EXTRACTED DATA:

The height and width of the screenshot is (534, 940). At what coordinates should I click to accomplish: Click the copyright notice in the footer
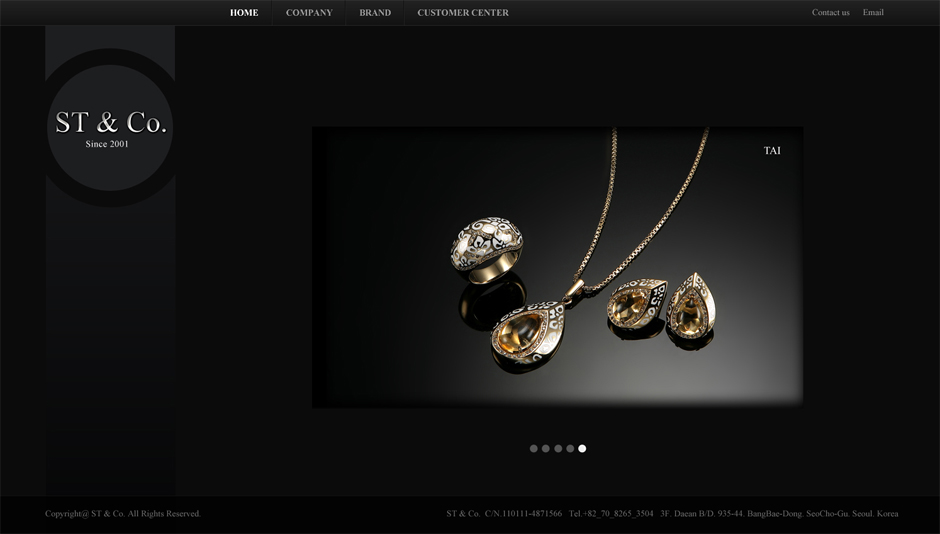coord(123,514)
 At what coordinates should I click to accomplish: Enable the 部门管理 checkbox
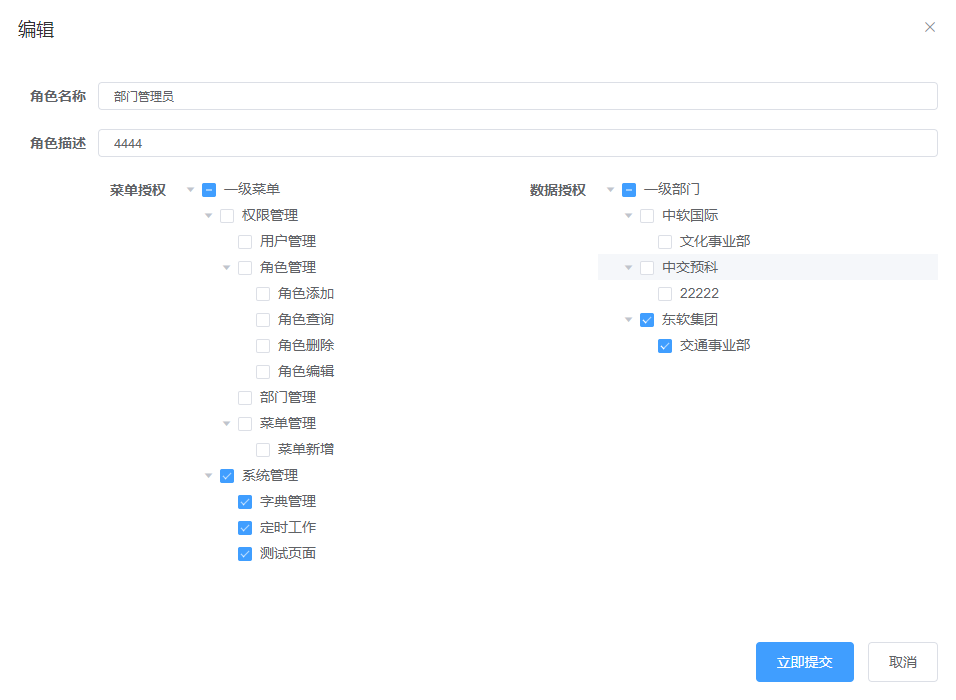pos(245,397)
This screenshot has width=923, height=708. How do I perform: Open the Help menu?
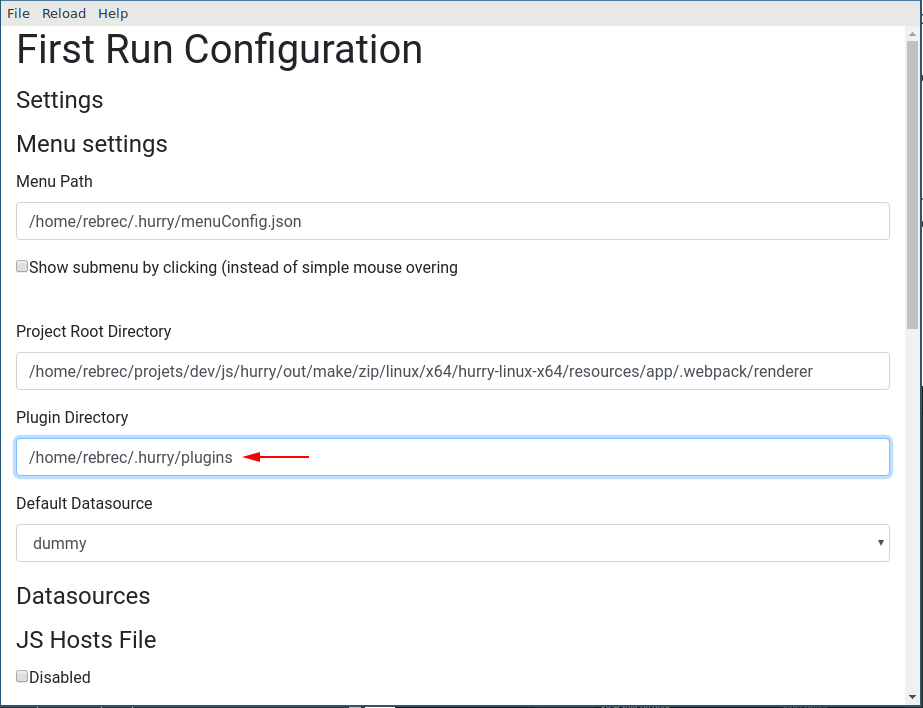(113, 13)
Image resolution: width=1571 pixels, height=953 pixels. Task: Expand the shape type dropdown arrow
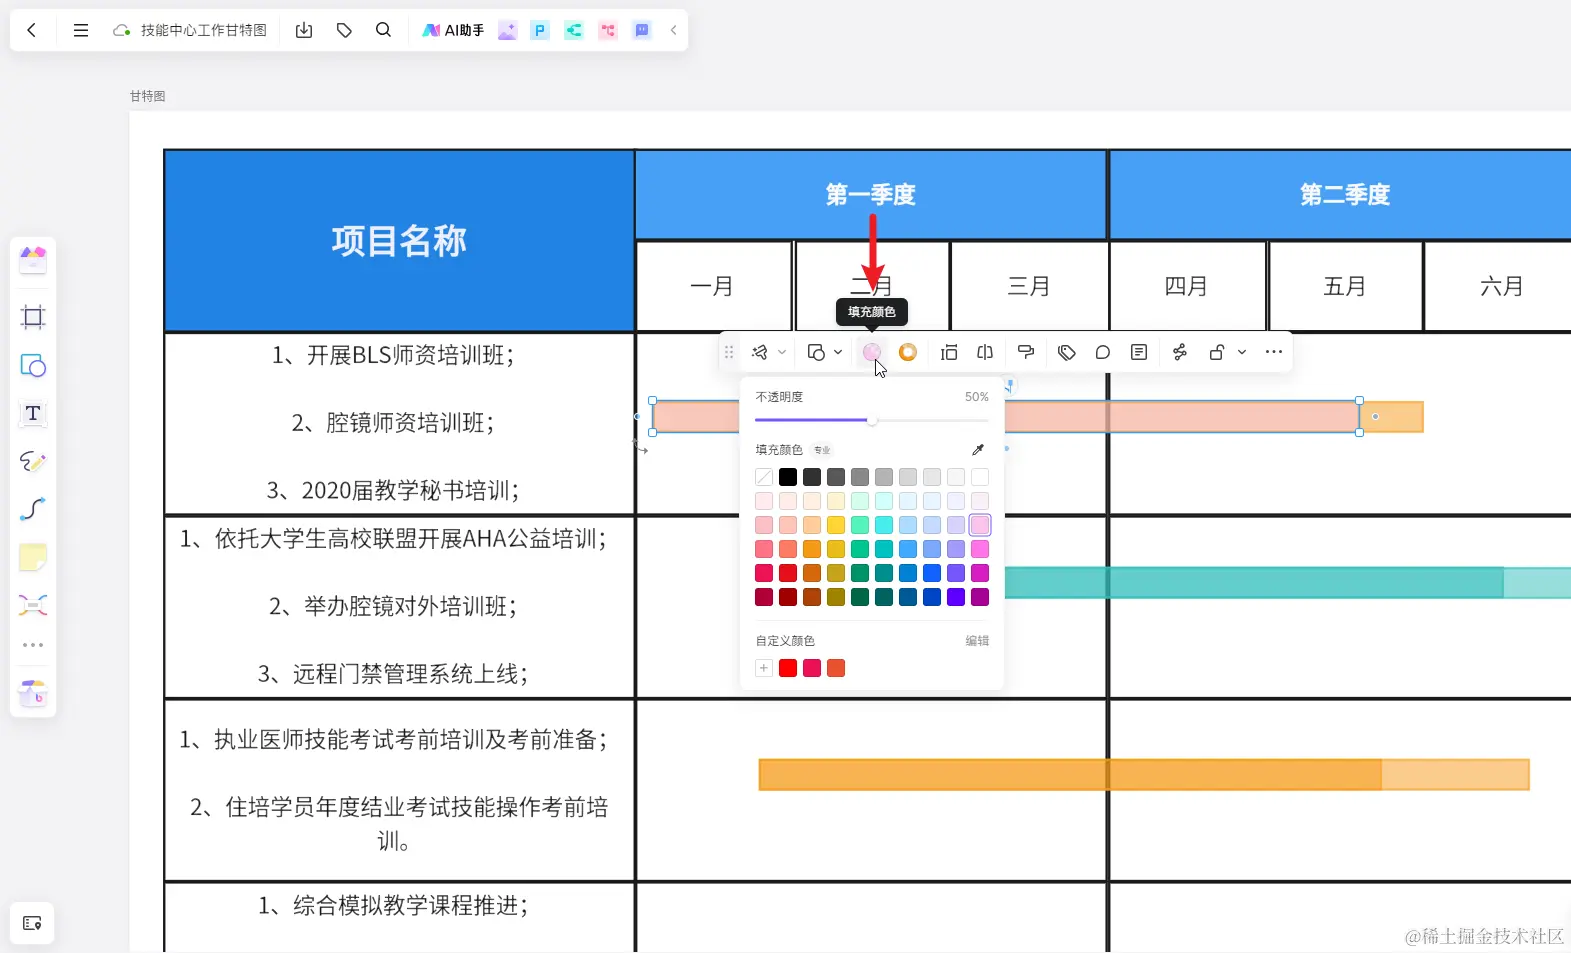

WHAT YOU WILL DO: Give the data again exactly, without pictures.

FINISHED TASK:
The height and width of the screenshot is (534, 940). At what coordinates should I click to accomplish: Click the copyright notice in the footer
coord(123,514)
 At what coordinates should I click to accomplish: Enable the 部门管理 checkbox
pos(245,397)
This screenshot has width=923, height=708. How do I perform: Open the Help menu?
(113, 13)
Image resolution: width=1571 pixels, height=953 pixels. Task: Expand the shape type dropdown arrow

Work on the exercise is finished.